Segment Open
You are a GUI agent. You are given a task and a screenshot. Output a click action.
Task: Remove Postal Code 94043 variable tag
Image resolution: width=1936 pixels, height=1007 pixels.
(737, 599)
Segment Closed
Segment Open
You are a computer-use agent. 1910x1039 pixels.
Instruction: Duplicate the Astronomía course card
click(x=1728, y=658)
Segment Closed
Segment Open
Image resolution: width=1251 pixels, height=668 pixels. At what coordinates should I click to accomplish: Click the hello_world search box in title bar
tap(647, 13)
Segment Closed
* Exercise brief
Make a copy of each line in the records above that has the word "agent".

* Response for this exercise
You are a GUI agent. You are given a task and a screenshot. Output a click action.
You are a computer-use agent. 1910x1039 pixels.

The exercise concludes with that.